Bondwell-2
- Manufacturer: Bondwell
- Type: laptop personal computer
- Released: 1985; 41 years ago
- Introductory price: US$995 (equivalent to $2,979 in 2025)
- Operating system: CP/M
- CPU: Zilog Z80 CPU @ 4 MHz
- Memory: 64 kB RAM and 4 kB ROM
- Storage: 720 KB 3.5" floppy disk drive
- Display: flip-up LCD / 80x25 text characters.
- Graphics: 640x200 pixels

= Bondwell-2 =

The Bondwell-2 is an early laptop personal computer running the CP/M operating system.
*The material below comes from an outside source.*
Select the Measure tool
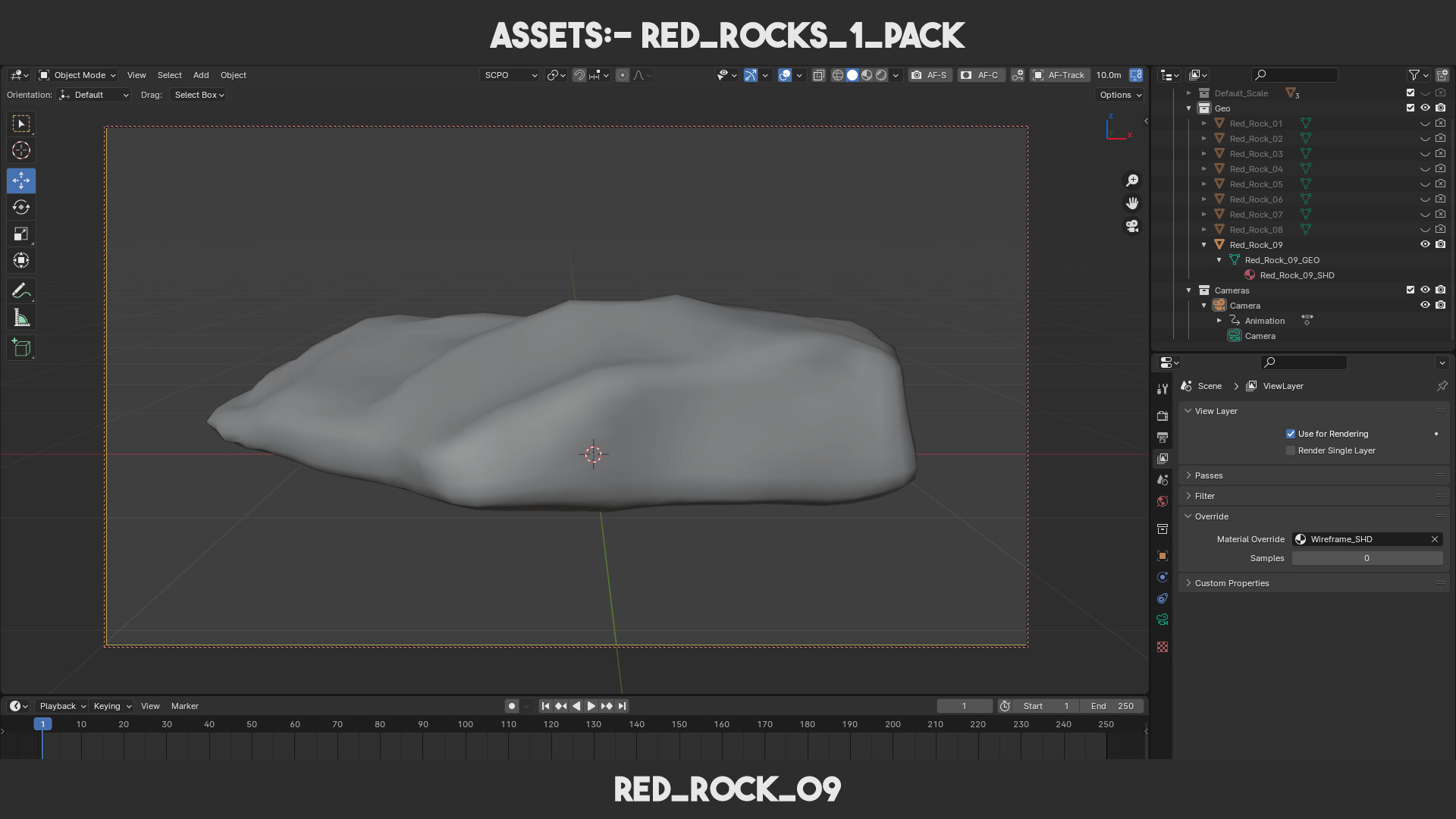 21,318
Introduced by Bondwell in 1985, it came with a Zilog Z80 CPU clocked at 4 MHz, 64 kB RAM and 4 kB ROM. It had a 3.5" floppy disk drive, highly unusual for a CP/M system, as this OS was largely outmoded by the time 3.5" drives were introduced.
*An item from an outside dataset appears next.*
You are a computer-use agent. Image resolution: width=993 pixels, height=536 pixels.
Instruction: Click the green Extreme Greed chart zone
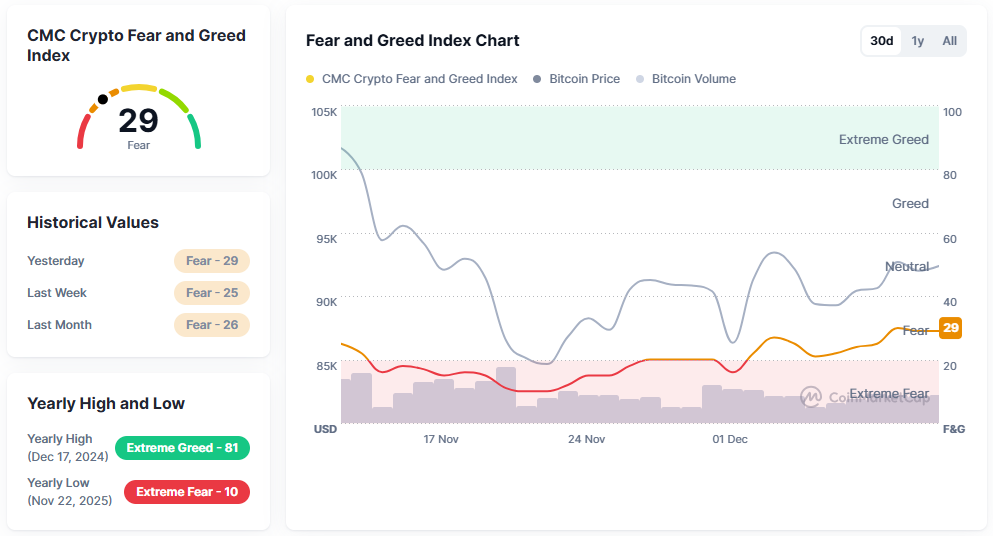(640, 138)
The Bondwell-2's main attraction was its price, at 995 USD. It also included MicroPro's complete line of CP/M software, including WordStar. Also unusually for a CP/M system, the Bondwell-2 could display bitmapped graphics. The flip-up LCD's resolution was 640x200 pixels, or 80x25 text characters. A 300 baud modem was available as an option.